There has been a 62 percent increase in the number of API (application program interface) attacks on the Indian financial sector as on June 30, 2023, when compared to 2022, said the Indian Computer Emergency Response Team (CERT-In), in a recent white paper it published along with Mastercard and CSIRT-Fin (Computer Security Incident Response Team - Financial Sector).
The report ‘API Security: Threats, Best Practices, Challenges, and Way forward using AI’ directly attributes this rise to the increase in the usage of API in the financial sector. The report was released in August.
APIs are software that act as intermediaries between two applications. For instance, Google Maps API allows developers to embed Google Maps into their websites or apps.
The finding in the white paper highlights the increasing threat that APIs pose in the cybersecurity landscape at a time when this piece of technology has proved to be crucial in the rise of fintech and open banking systems in India.
Security misconfiguration
While the increase in API attacks on the financial sector from 2021 to 2022 was 25 percent, it saw more than a two-fold increase in 2023, at 62 percent.
A majority of the API attacks, around 57 percent, was because of security misconfiguration. "Security misconfiguration happens when security options are not defined in a way that maximises security, or when services are deployed with insecure default settings," the report read.
Next, APIs in the Indian financial sector were targeted by distributed denial of service attacks (DDOS; 34 percent), the white paper said. In DDOS attacks, attackers disrupt the working of servers by flooding traffic on the APIs.
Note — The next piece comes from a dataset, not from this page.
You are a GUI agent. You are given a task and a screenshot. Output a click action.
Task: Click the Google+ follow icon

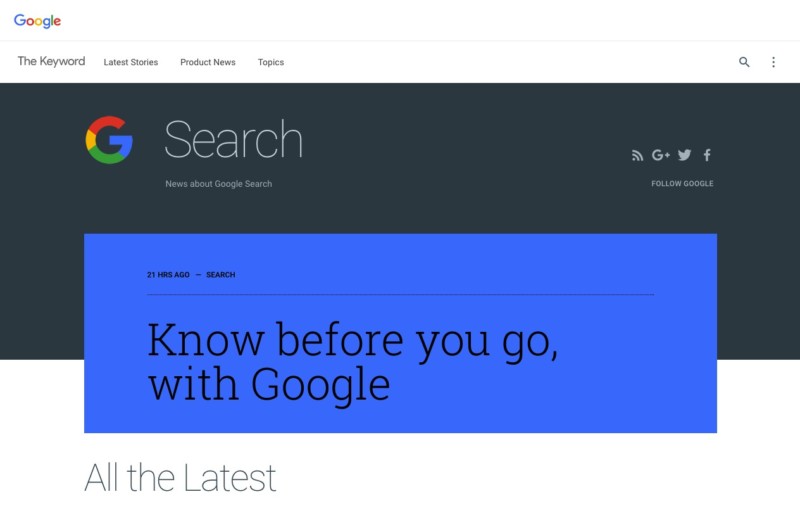[x=660, y=155]
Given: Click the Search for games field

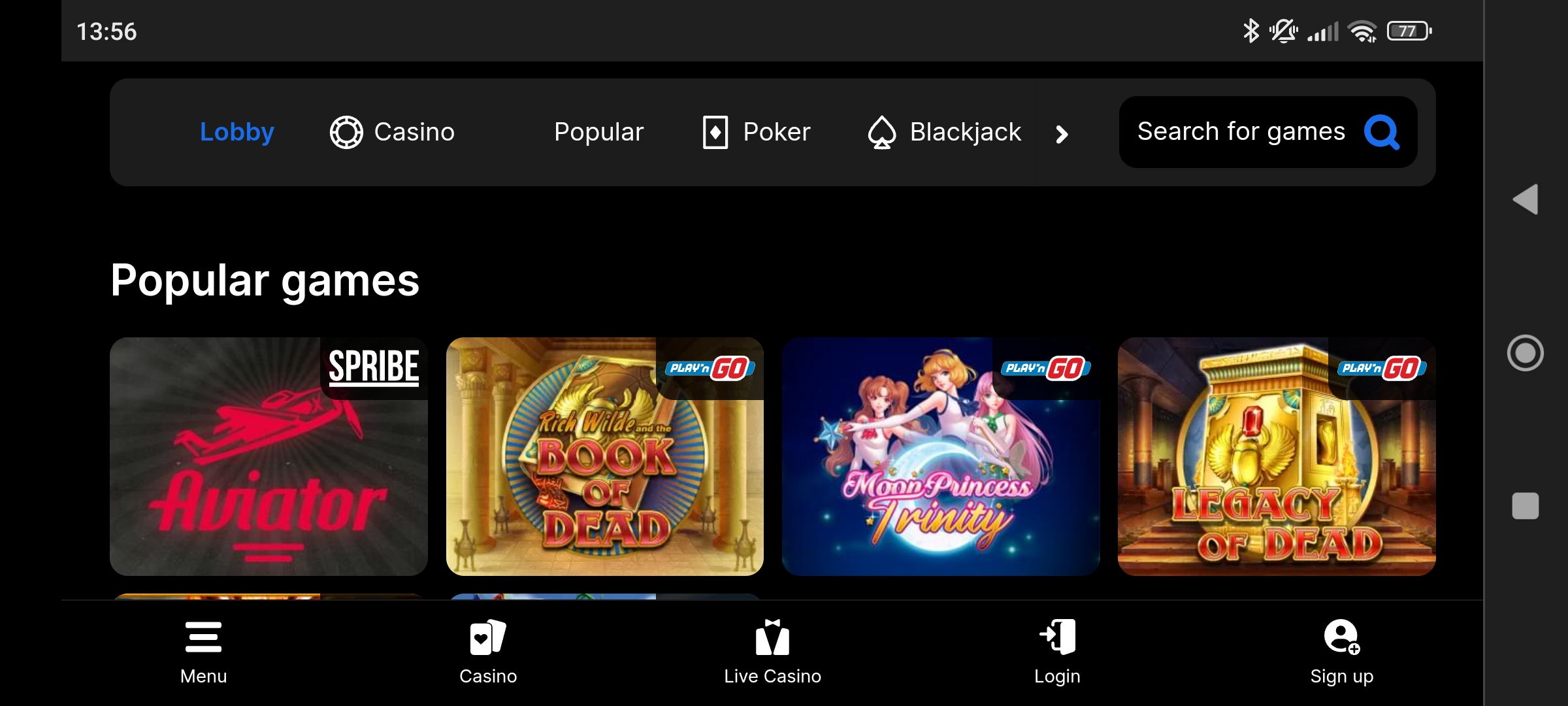Looking at the screenshot, I should 1268,132.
"DDOS attacks are very common and during one well-known incident, the system of the affected entity was hit by a volume of traffic ranging up to 1.35 terabits per second and the attack lasted for over 20 minutes, which was launched by tens of thousands of unique end points orchestrated by more than a thousand different autonomous systems (ASNs)," the report said.
Other types of API attacks included cross-site scripting (1 percent), excessive data exposure (3 percent), SQL Injection (3 percent), MiTM (2 percent), the report added.
As a recommendation, the joint white paper said that the usage of artificial intelligence and machine learning can be deployed to secure APIs, with real-time monitoring capabilities. "In addition to this, improvement in logging standards and automation can fill security gaps," it read.